Dans le débat qui a suivi ces exposés, une représentante de la société civile s’est interrogée sur la façon de traduire des normes non contraignantes proposées par le Forum en instruments internationaux ayant force de loi. Un des panélistes a estimé, sur cette question, que l’imposition d’un cadre contraignant pour tous les États n’était pas encore d’actualité et qu’il faudrait plutôt s’efforcer d’intégrer aux débats onusiens des acteurs du secteur privé, notamment. L’objectif actuel, a ajouté une autre panéliste, devrait être d’élaborer des mesures de confiance et des programmes de renforcement des capacités. Il y a plusieurs manières de favoriser la coopération au profit du développement et de la paix, a-t-elle relevé. Une autre panéliste a recommandé de ne pas formuler la question en des termes aussi généraux que « la cyberguerre », mais de bien définir les problèmes pour y trouver des solutions sur mesure. Plusieurs intervenants ont insisté sur le fait que les normes du monde physique s’appliquent également au cyberespace.
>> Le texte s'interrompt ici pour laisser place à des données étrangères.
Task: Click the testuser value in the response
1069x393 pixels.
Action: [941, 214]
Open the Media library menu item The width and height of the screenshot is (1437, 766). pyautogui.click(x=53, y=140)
D’autres intervenants ont insisté sur la nécessité d’améliorer le fonctionnement du Forum afin qu’il soit plus sensible aux préoccupations des différentes parties prenantes et, ainsi, davantage en mesure de faire prendre sur le terrain les meilleures pratiques qu’il aura identifiées. Un universitaire a demandé aux gouvernements et institutions internationales comment ils comptaient aborder la question de l’utilisation des technologies dans le rétablissement de la paix.

S’agissant des défis et des perspectives liés à la cybersécurité, la plupart des panélistes ont défendu une approche multipartite dans ce domaine, à l’instar de Mme Kaljurand qui a défendu une approche regroupant l’industrie, le secteur privé et les autorités publiques.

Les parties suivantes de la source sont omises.